Jürgen Klopp est un motivateur mais aussi un travailleur acharné et un froid analyste. Jamais son professionnalisme n’a été l’objet de critiques. Dans les pires moments de la saison, il a reçu un sms d’encouragement d’Alex Ferguson, le manager emblématique de Manchester United, qui lui disait que lui, Klopp, avait eu un impact sur la tactique européenne et que le classement de son équipe n’y changeait rien.

Mais quand les techniques de motivation ne fonctionnent plus, comme il en allait cette saison, c’est qu’il y a manifestement un problème. Les joueurs n’étaient plus pendus aux lèvres de leur mentor, surtout lors de ce premier tour catastrophique. Les supporters ont, à l’époque, pris la défense de leur entraîneur, toujours aussi populaire et ont pointé les joueurs du doigt. Les réseaux sociaux ont débordé de critiques, mêmes d’injures grossières, inédites dans une ville et une région qui vivent au rythme des Jaune et Noir. Mais ça en dit long sur le statut de Klopp : c’est tout juste s’il n’avait pas été béatifié.

L’élimination européenne, un tournant

Jürgen Klopp a désespérément cherché les causes de cet échec. Il y a eu les multiples blessures qui ont compliqué la formation d’automatismes mais d’un autre côté, le Borussia Dortmund n’a jamais manqué de coeur à l’ouvrage. De tous les clubs de Bundesliga, ses joueurs sont les plus travailleurs : d’après les calculs de la société Opta, ils parcourent 120,3 km par match. Au cours du présent exercice, ils ont même piqué, en moyenne, 253 sprints par rencontre. Plus que la saison précédente.

Cela peut sembler paradoxal. Mais on a avancé qu’un des problèmes de Klopp, c’est qu’il ne voulait que des joueurs dotés d’un bon caractère. Dociles, quoi. Dans les moments difficiles, ça se paie. L’équipe a subi trop aisément les événements, elle n’a pas été suffisamment acharnée ni motivée. Le Borussia courait mais pas en équipe. C’est une fameuse différence avec d’autres équipes, moins talentueuses, qui luttent pour le maintien.

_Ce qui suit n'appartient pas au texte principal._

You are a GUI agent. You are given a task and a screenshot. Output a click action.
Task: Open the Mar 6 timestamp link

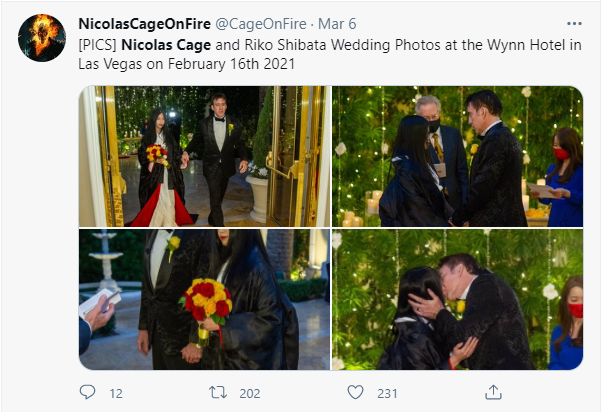337,24
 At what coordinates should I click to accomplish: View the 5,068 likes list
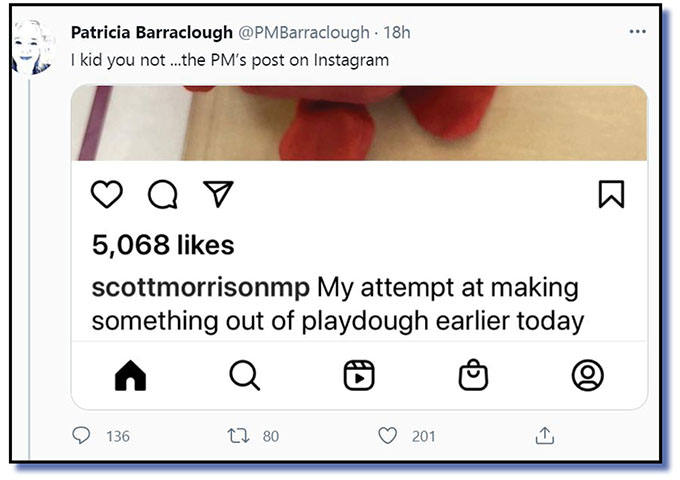click(x=163, y=245)
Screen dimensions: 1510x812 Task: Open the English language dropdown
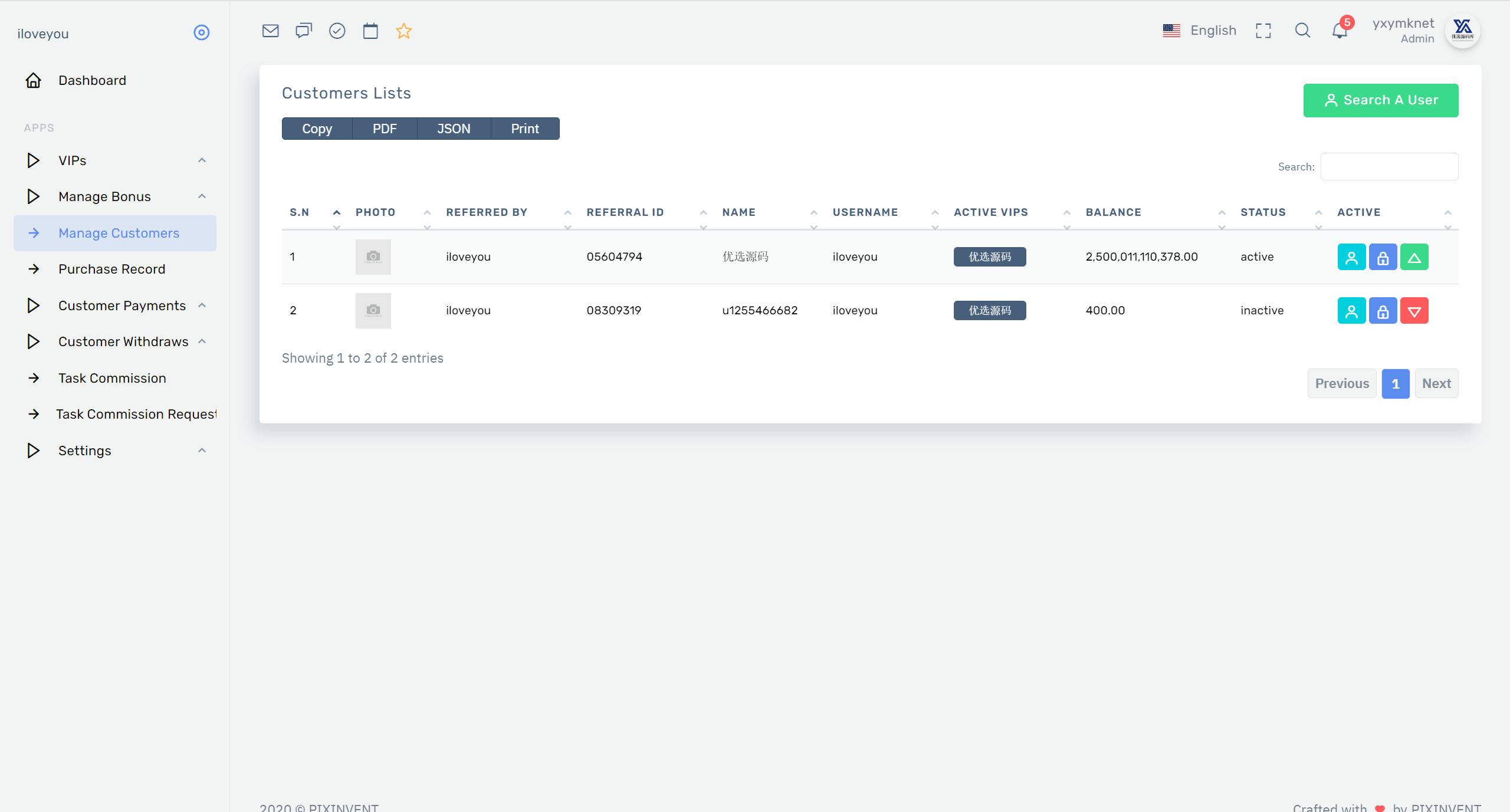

Pourtant, un moment donné, on a cru qu’un revirement s’amorçait. Peu après le début du second tour, le Borussia s’est ressaisi et a entamé une remontée qui pouvait même lui permettre de se qualifier pour l’Europe. Cette renaissance s’accompagnait toutefois d’un autre aspect, moins reluisant : on ne discernait plus grand-chose du football champagne des grands jours. Vu ce renouveau, la direction s’était flattée de n’avoir jamais songé à remplacer Klopp. Elle a parlé de continuité, de stabilité, les pierres angulaires d’une bonne gestion.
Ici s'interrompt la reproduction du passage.